図6は、更に、別の実施例である、野菜のすすぎを行う装置(以下、「すすぎ装置」という。)の概念図を示す。このすすぎ装置は、すすぎ槽212及びナノバブル又はマイクロバブル発生装置を備えるナノバブル又はマイクロバブル生成槽214を備え、すすぎ水槽218から、すすぎ水が、配管224・バルブ226及び配管228を通ってドレインバルブ230を閉じたすすぎ槽212に供給される。レール250が水平方向に延び、レール250に沿って移動可能なクレーン264が、レタスなどの野菜が投入される水等の液体が自由に出入り可能なメッシュにより構成される食物籠262を吊り下げる。そして、すすぎ槽212にすすぎ水が満たされた後にレール250に沿ってすすぎ槽212に相当するところにクレーン264を移動させ、吊り下げチェーンを延ばして、食物籠262をすすぎ槽212内に投入する。このすすぎ槽212内には、必要に応じて攪拌装置を配置してもよいが、すすぎ水により野菜を洗浄する。このすすぎ槽212は、太い管により接続されたナノバブル又はマイクロバブル発生装置216を備えるナノバブル又はマイクロバブル生成槽214に接続され、この管を通って、発生されたナノバブル又はマイクロバブルがすすぎ槽212内に流れ込み、より容易にカット野菜等の食物をすすぐことができる。このとき、ナノバブル又はマイクロバブルの発生が直ぐ隣の槽内で行われるので、ナノバブル又はマイクロバブルの発生期の動的なエネルギーが野菜等の表面の気泡を剥離させることに寄与すると考えられ、よりすすぎ効果が向上する。尚、ナノバブル又はマイクロバブル発生装置216’をすすぎ水槽218内に設けることもできる。この場合は、十分に発生したナノバブル又はマイクロバブルを備えるすすぎ水を準備でき、通常のすすぎ槽212だけで、ナノバブル又はマイクロバブルの効果を得ることが可能である。すすぎ後は、吊り下げチェーンをクレーン264に巻き取り、食物籠262を槽外に引き上げ、水切りを同時に行う。
【0036】
一般に、食材(野菜、肉、魚等)の加工時には洗浄・殺菌後、水道水又はその基準に準じた井戸水(以下、水道水という。)でのすすぎを行っており、国(保健所)でもそのような工程を推奨している。これは、水道水に雑菌等が皆無であるという前提によるものであるが、長年使用している配管等には水垢等があり決して無菌ではない。そのため、殺菌後にこのような水道水でのすすぎでは、菌の再付着が懸念される。そのため、すすぐ際には、本発明の実施例のようなすすぎ水を使用することが提案されている。このすすぎ水は、食品・添加物の規定基準に合格したものが含まれているにすぎない。このようなすすぎ水においては、次亜塩素酸ナトリウムと炭酸ガスを同時に混ぜ込んだ水道水が含まれてよい。次亜塩素酸ナトリウムは、アルカリ性であり殺菌効果より洗浄効果の方が注目される場合では、このままでもよいが、洗浄効果よりも殺菌効果が注目される場合は、弱酸性における使用が好ましい。尚、アルカリ性の次亜塩素酸ナトリウムに単に酸性のもの(酢酸、塩酸、硫酸等)を混ぜると塩素ガスの発生を招く恐れがあり、注意を要する。例えば、炭酸を混ぜる場合は、均衡作用があるので、塩素ガスを発生することが少なく、好ましい。特に、食品・添加物の規定基準に合格する弱酸性次亜塩素酸水からなるすすぎ水は、好ましい。このようなすすぎ水は、次のような特徴を備えると考えられる。

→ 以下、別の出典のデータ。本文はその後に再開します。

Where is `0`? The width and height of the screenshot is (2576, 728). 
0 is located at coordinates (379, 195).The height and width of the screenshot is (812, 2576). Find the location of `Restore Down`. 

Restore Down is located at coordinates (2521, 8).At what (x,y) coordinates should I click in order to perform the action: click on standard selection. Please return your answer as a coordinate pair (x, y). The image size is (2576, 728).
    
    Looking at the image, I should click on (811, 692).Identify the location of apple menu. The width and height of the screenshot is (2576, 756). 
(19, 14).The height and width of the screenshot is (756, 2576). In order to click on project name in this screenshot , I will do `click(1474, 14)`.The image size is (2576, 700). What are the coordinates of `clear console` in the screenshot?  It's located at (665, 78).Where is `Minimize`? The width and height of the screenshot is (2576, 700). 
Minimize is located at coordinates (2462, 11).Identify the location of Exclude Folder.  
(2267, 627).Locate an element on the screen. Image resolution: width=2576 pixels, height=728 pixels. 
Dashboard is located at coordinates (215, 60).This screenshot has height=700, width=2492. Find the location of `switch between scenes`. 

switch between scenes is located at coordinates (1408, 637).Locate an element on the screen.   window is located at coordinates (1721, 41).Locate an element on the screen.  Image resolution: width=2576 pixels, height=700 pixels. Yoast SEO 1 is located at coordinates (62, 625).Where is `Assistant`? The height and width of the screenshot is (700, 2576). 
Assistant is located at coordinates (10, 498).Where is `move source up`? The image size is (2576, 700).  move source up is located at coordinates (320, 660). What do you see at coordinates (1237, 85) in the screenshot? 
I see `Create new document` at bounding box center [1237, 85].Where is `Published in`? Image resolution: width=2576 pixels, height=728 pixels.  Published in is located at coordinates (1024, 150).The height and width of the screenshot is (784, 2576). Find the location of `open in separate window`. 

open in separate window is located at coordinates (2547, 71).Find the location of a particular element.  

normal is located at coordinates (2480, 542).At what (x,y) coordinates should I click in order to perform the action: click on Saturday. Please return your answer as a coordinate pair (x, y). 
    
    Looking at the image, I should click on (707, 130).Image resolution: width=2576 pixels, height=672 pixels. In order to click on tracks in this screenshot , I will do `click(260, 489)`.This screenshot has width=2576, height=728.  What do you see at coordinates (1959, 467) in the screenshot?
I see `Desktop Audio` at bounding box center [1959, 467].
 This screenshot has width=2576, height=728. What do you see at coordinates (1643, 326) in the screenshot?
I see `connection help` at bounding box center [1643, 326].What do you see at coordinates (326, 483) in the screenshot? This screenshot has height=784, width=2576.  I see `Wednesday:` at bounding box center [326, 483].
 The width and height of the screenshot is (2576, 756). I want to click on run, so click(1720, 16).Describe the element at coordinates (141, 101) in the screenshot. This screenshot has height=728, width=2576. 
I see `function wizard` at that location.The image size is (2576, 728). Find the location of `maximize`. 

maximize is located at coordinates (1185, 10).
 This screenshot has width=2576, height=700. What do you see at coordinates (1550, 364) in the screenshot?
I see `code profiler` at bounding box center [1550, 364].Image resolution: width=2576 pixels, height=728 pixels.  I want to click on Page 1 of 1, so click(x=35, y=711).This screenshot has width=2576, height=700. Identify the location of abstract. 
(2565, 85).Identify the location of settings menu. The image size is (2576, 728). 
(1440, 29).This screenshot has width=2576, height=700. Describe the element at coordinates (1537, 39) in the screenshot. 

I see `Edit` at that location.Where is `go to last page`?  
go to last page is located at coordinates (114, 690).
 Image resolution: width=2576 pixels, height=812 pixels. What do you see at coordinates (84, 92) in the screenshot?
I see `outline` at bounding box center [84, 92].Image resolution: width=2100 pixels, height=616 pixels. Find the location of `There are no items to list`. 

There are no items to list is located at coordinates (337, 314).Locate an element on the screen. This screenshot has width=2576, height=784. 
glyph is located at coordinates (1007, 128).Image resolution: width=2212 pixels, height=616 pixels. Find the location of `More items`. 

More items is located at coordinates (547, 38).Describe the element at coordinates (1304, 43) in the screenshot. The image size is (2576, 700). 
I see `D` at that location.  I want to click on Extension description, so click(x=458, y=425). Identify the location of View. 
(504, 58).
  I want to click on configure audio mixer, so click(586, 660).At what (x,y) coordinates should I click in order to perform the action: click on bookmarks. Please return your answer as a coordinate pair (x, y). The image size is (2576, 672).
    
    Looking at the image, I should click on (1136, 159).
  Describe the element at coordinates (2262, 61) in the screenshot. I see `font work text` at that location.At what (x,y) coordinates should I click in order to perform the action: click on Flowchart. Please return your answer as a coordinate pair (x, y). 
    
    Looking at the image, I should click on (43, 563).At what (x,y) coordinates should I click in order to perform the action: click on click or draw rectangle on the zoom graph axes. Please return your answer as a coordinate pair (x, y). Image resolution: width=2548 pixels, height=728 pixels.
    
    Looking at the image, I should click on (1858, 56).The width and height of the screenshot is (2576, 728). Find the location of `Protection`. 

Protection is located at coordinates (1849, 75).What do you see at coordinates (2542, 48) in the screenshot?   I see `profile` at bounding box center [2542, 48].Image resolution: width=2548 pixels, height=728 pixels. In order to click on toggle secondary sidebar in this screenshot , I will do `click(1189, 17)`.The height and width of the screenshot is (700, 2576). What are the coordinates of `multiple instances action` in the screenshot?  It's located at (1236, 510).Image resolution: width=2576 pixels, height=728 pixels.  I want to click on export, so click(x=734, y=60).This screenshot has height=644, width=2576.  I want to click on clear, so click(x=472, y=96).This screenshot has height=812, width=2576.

1.炭酸の効果で浸透性が高まり、使用量が少なくできる。
2.殺菌効果が約20倍(次亜塩素酸ナトリウム比)である為次亜塩素酸ナトリウムの注入量を減らせる為塩素の残留量が少ない(食品・添加物の規定基準をクリア)。
3.菌との接触後は通常の水道水に戻りやすく残留性が極めて少ない。
4.炭酸は大気中より作り出すリサイクル品であるため環境に優しい。
5.すすぎ水自体に殺菌効果があるので食品の残菌は水道水に比べ非常に少ない又は基準ギリギリ迄塩素濃度を上げることによりすすぎ水でありながら殺菌効果を期待できる。
6.上記効果により[洗浄→殺菌→すすぎ]から殺菌の工程を減らすことができる。
7.ファインバブルを併用することができる。
8.磁力を使い、水道水自体の界面活性力を向上させることができ、また、浸透効果を向上させることができる。